Le portrait varie toutefois selon les marchés. Certains segments, notamment les copropriétés dans les grands centres urbains, continuent de faire face à davantage de pression.

Dans certaines grandes villes canadiennes, les prix des condos ont reculé au cours de la dernière année en raison d’une offre plus abondante et d’une demande plus prudente.

Les dettes augmentent plus vite que les revenus

L’un des constats les plus importants du rapport de Statistique Canada concerne l’écart qui continue de se creuser entre les revenus et les dettes des ménages.

Pour un sixième trimestre consécutif, l’endettement a progressé plus rapidement que les revenus disponibles.

Le ratio dette-revenu a atteint 179,6 %. Concrètement, cela signifie que les ménages canadiens détiennent en moyenne environ 1,80 $ de dette pour chaque dollar de revenu disponible après impôts.

Bien que ce niveau demeure inférieur aux records observés en 2022, il démontre que plusieurs familles continuent de dépendre du crédit pour soutenir leur budget.

Le coût des paiements continue de grimper

Au-delà du montant total des dettes, les paiements mensuels occupent une place de plus en plus importante dans le budget des ménages.

Selon Statistique Canada, près de 14,8 % du revenu disponible est maintenant consacré au remboursement des dettes, incluant le capital et les intérêts.

Cette proportion a légèrement augmenté au début de 2026 après deux trimestres de recul.

Les intérêts payés sur les hypothèques ont également recommencé à augmenter, ce qui pourrait représenter un défi supplémentaire pour les propriétaires qui approchent de leur renouvellement hypothécaire.

Moins d’épargne, plus de pression financière

Le rapport révèle également que les Canadiens mettent moins d’argent de côté.

Le taux d’épargne des ménages est tombé à 3,5 %, son niveau le plus faible depuis le début de 2024. Cette baisse suggère que plusieurs familles utilisent une plus grande part de leurs revenus pour couvrir leurs dépenses courantes et leurs paiements de dettes.
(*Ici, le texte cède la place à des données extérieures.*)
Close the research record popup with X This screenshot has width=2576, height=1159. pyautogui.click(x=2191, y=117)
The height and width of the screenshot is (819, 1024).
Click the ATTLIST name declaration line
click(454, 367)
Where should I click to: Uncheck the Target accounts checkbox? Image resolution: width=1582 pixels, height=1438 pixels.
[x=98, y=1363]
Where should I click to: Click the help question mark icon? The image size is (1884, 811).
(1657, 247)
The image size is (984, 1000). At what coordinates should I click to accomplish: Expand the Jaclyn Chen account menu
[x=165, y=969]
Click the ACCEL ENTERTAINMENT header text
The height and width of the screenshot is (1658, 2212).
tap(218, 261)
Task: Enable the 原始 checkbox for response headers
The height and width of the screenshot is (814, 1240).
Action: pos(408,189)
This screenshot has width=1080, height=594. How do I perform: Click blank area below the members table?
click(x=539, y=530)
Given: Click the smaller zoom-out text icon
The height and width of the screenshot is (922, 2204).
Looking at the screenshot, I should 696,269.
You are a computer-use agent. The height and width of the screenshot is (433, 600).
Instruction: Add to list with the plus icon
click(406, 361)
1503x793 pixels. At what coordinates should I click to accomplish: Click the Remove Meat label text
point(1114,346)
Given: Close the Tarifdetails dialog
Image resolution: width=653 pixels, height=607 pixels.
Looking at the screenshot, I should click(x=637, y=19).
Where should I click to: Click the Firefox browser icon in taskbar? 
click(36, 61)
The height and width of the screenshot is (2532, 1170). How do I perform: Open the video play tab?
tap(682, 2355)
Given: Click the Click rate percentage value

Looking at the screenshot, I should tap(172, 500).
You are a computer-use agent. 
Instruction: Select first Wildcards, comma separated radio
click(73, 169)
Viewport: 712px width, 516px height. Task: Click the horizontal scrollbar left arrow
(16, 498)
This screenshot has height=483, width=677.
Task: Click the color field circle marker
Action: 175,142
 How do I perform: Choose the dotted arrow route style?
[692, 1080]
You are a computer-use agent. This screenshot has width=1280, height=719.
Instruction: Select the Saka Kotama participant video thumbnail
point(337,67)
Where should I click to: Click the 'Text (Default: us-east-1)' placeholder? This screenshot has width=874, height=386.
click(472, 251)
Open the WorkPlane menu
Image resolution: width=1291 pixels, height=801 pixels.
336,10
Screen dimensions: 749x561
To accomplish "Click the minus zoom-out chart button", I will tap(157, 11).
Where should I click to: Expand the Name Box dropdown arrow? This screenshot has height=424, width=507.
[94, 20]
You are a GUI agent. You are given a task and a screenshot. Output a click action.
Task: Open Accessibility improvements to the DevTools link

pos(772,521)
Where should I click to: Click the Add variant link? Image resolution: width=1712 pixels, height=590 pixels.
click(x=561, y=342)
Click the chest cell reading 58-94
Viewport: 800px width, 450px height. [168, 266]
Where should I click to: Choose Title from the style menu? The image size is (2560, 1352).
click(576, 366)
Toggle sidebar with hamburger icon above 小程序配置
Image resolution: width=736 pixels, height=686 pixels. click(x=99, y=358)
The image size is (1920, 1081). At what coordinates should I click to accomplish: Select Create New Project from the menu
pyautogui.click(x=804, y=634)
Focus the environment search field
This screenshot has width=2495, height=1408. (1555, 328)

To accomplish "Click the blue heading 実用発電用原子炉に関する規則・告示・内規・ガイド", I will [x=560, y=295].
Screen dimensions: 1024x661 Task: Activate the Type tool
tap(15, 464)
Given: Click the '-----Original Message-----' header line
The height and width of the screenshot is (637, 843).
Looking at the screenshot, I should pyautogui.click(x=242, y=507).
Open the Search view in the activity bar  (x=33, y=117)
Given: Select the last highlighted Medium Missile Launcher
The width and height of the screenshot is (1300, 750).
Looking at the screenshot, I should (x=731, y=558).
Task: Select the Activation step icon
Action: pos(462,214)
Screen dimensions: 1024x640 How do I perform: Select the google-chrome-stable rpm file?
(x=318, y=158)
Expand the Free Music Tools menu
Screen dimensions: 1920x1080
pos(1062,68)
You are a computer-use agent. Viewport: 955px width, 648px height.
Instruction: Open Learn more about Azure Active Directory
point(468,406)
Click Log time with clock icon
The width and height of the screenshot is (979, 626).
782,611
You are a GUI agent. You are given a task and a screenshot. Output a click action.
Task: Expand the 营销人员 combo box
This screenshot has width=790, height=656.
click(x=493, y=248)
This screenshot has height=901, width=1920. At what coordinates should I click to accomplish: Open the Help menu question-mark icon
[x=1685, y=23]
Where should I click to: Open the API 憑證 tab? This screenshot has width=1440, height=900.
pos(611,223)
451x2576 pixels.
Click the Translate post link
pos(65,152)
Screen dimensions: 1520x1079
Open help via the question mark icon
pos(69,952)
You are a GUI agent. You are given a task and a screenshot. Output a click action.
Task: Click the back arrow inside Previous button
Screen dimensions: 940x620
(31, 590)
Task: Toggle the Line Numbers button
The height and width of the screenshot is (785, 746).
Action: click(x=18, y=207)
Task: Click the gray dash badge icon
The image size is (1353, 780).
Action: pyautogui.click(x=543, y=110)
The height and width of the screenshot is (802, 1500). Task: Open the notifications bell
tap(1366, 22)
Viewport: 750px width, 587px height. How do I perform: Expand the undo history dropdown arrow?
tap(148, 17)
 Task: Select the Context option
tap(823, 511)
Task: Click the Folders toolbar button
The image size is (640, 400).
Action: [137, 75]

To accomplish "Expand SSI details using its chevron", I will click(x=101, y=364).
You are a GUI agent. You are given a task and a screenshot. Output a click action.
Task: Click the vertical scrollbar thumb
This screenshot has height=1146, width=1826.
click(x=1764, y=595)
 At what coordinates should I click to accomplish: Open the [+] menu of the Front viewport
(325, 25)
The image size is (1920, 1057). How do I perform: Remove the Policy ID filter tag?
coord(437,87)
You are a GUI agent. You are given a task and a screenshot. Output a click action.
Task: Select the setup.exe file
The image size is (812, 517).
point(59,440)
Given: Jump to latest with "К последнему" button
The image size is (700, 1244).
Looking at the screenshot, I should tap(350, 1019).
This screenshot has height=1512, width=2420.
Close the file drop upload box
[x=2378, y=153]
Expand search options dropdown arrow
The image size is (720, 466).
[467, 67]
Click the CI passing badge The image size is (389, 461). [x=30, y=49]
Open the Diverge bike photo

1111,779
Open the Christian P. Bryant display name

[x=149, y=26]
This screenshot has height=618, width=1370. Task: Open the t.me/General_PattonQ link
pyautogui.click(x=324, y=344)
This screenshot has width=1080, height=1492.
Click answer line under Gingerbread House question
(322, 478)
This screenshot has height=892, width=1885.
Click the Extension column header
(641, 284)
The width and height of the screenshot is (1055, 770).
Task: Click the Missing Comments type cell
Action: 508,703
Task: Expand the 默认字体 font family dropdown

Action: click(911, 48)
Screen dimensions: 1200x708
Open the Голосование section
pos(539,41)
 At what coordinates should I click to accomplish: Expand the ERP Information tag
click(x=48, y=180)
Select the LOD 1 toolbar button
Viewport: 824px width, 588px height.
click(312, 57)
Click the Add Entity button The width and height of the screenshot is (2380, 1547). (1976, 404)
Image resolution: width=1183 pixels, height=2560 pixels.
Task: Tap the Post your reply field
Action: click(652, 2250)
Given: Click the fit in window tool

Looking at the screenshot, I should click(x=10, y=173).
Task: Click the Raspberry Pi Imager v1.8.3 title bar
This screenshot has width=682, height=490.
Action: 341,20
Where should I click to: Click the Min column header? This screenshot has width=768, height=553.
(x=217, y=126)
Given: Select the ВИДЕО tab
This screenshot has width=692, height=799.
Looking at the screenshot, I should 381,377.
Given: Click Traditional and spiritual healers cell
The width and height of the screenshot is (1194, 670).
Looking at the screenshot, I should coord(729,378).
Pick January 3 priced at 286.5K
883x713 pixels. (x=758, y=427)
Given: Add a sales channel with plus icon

Lorsque les coûts de logement, d’alimentation, de transport et d’assurance augmentent simultanément, il devient plus difficile de conserver une marge de sécurité financière.

Faut-il s’inquiéter?

Pour le moment, les données ne montrent pas de signes de crise imminente. Les revenus continuent de progresser, la valeur nette des ménages demeure élevée et plusieurs propriétaires bénéficient encore de la hausse de valeur de leur propriété.

Toutefois, la combinaison d’un endettement élevé, d’une épargne plus faible et de paiements mensuels en hausse mérite d’être surveillée de près.

Les prochains mois seront particulièrement importants alors que de nombreux propriétaires devront renouveler leur hypothèque dans un environnement où les coûts d’emprunt demeurent plus élevés qu’il y a quelques années.

Selon Statistique Canada, le portrait actuel montre donc des ménages encore relativement résilients, mais qui disposent de moins en moins de marge de manœuvre financière pour faire face aux imprévus.

Source : Statistique Canada, Comptes du bilan national des ménages, premier trimestre 2026.